It's a beautiful, rhetorical and polemical attack: a blizzard of concepts that sketches out an entire history of oppression, but somewhere, the Enlightenment gets lost in the mix. It's a strange start, not to actually mention any of the big names of the eighteenth century in an essay intending to take down the underpinning of the Age of Reason. Rather, Adorno and Horkheimer have a right go at the evolution of a particular way of thinking which results, frankly, in capitalism. I'm not sure, in retrospect, that communists moaning about the exclusion of magic and metaphysics makes much sense, nor the dismissive attitude towards humanism.
I'm an anti-humanist myself, but what would socialism be without the human dimension. Oh - that's right... a totalitarian state that subsumes personal freedom for the 'progress of history'. Any kulaks fancying commenting on how that works out?
Result: bit of a below the belt reply there: the Stalinist purges weren't common knowledge when Dialect was first published in the 1940s, and it's not like they were advising Stalin. It's a all a bit - my system. love it or leave it, really.
Still, Adorno and Horkheimer have got it all to do now. Fair play placing The Age of Reason within a broader context, but instead of being able to, say, have a crack at Voltaire and Diderot, they have some big additional players to consider.
Round Two
Adorno and Horkheimer are standing in the centre of the ring and screaming. There's something about the difference between magic and science, representation and specifics... atoms, rabbits, ritual and plunder.
The other philosophers are looking at their shoes. the words 'magic is utterly untrue' get a nod of recognition, but the whole of pages 9, 10 and 11 are incoherent, thanks to the density of the thought.
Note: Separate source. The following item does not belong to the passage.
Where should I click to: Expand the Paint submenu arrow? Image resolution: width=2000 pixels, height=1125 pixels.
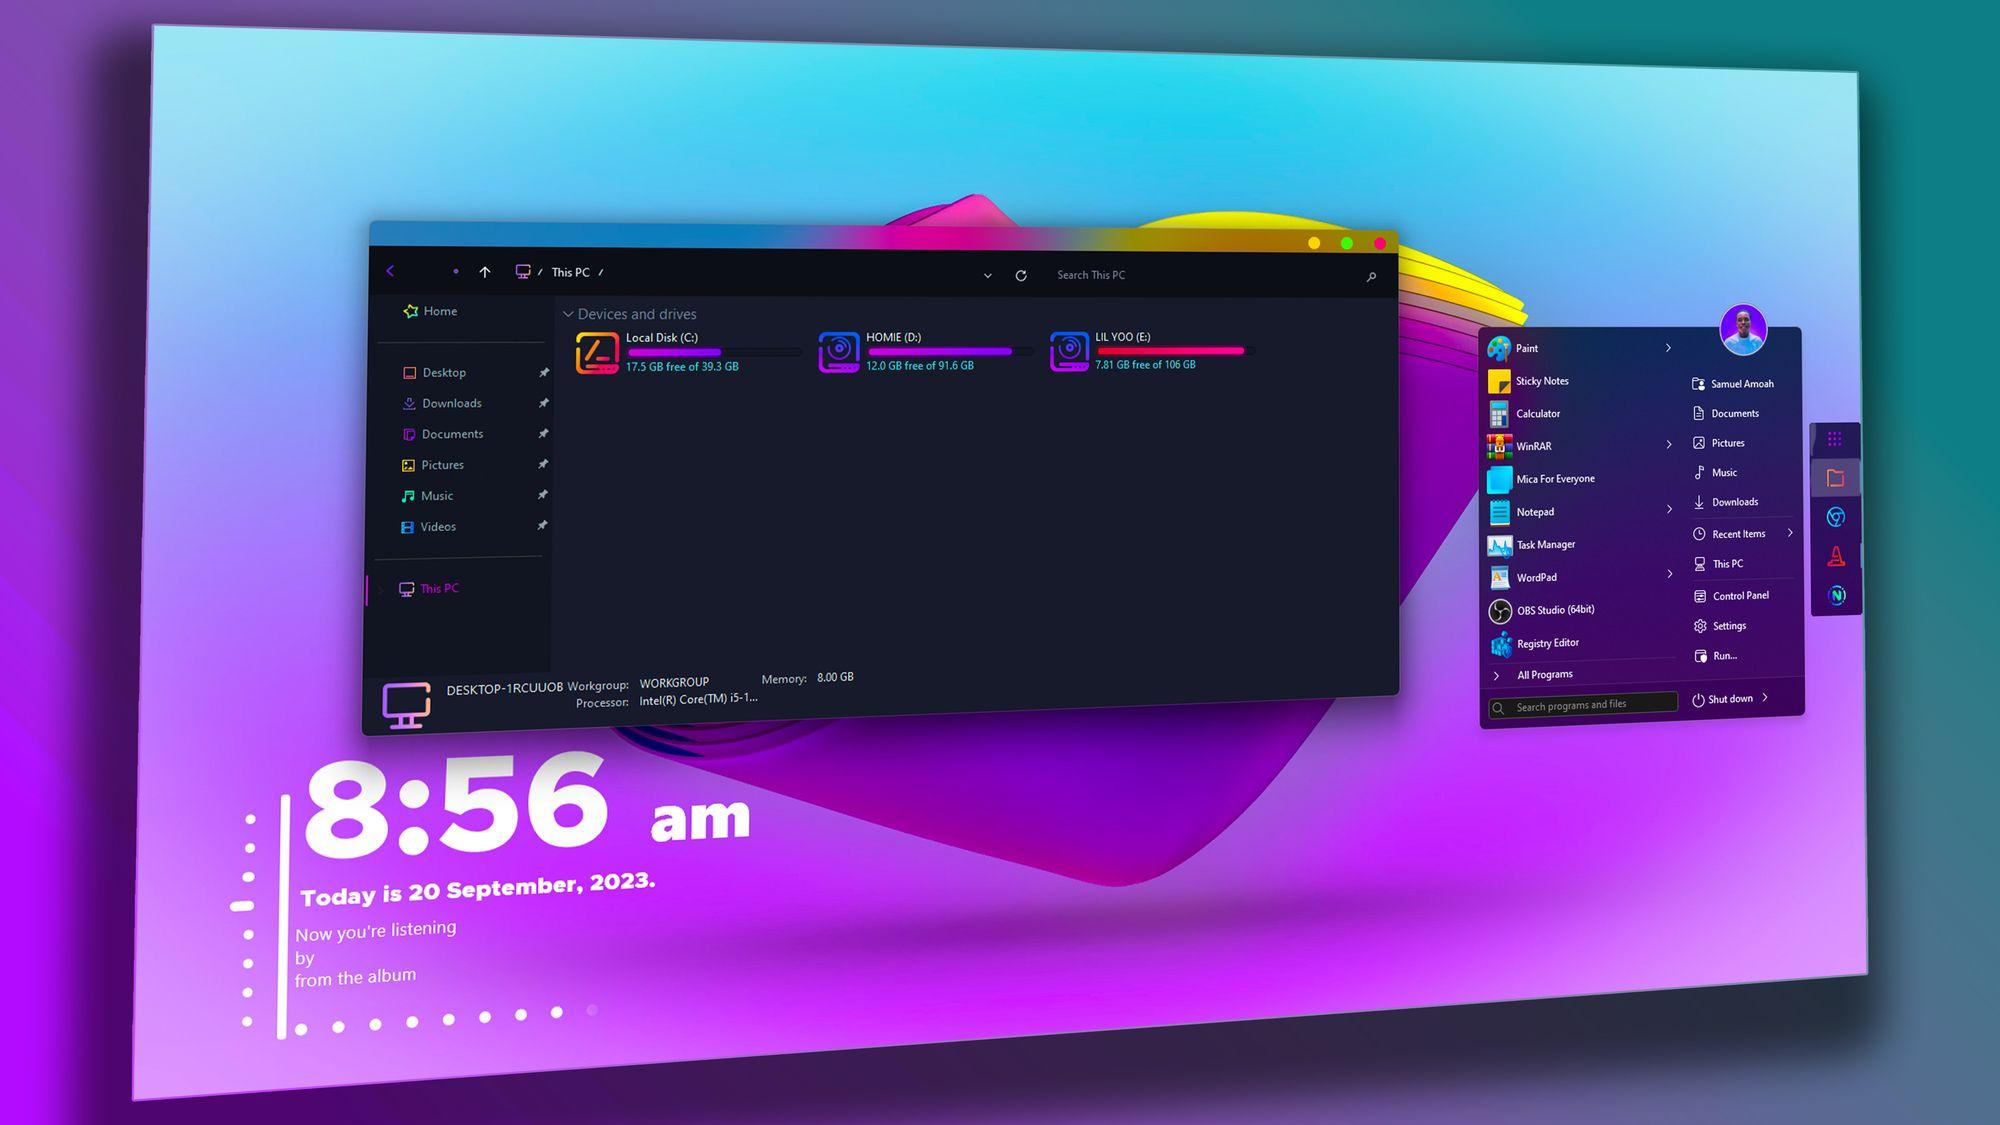coord(1668,348)
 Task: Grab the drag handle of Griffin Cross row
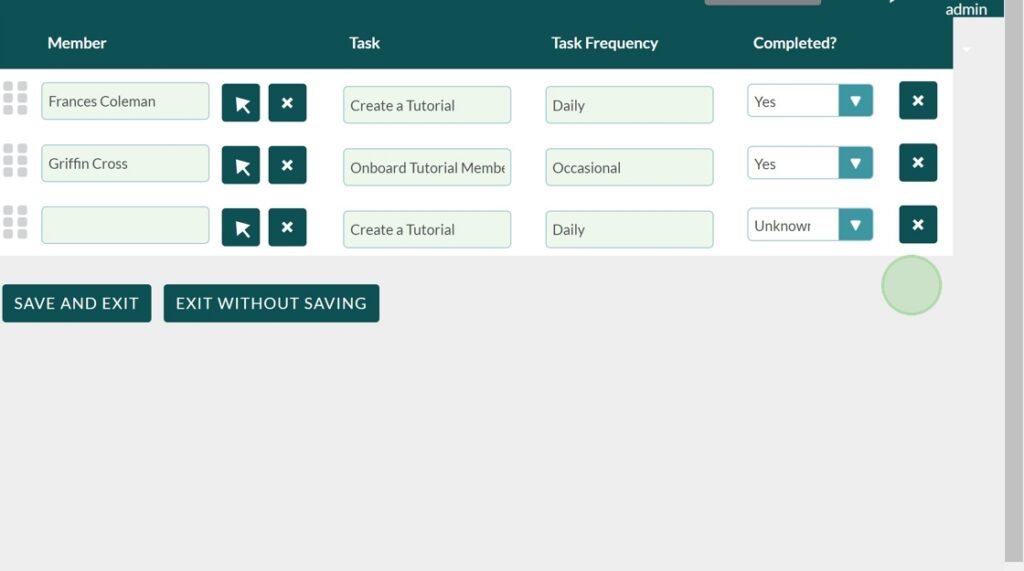tap(15, 160)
They might be saying that magical rituals recognised individual objects as being representatives of a category. Maybe they are trying to expose the mythology that sustains the privilege of rational thought.
In the meantime, Plato has wandered off to do some sums and Martin Luther is nailing his own foot to the canvas. 'It distracts me from the pain in the hoop this pair are giving me.'
Result: Derrida would have a field day with this. Unfortunately for me, the mentions of mimesis and representation means that this is probably part of the essay I am going to need to understand. They are probably trying to postulate two modes of thinking - magical and rational - and suggesting that magical thinking is less alienated than the rational, in so far as it offers the subject (some bloke dressed up) an identification with the object (the universe): the human is part of the cosmos. The Enlightenment, on the other hand, presents a power relationship between subject and object (the subject having replaced his funky shaman outfit with a white lab coat).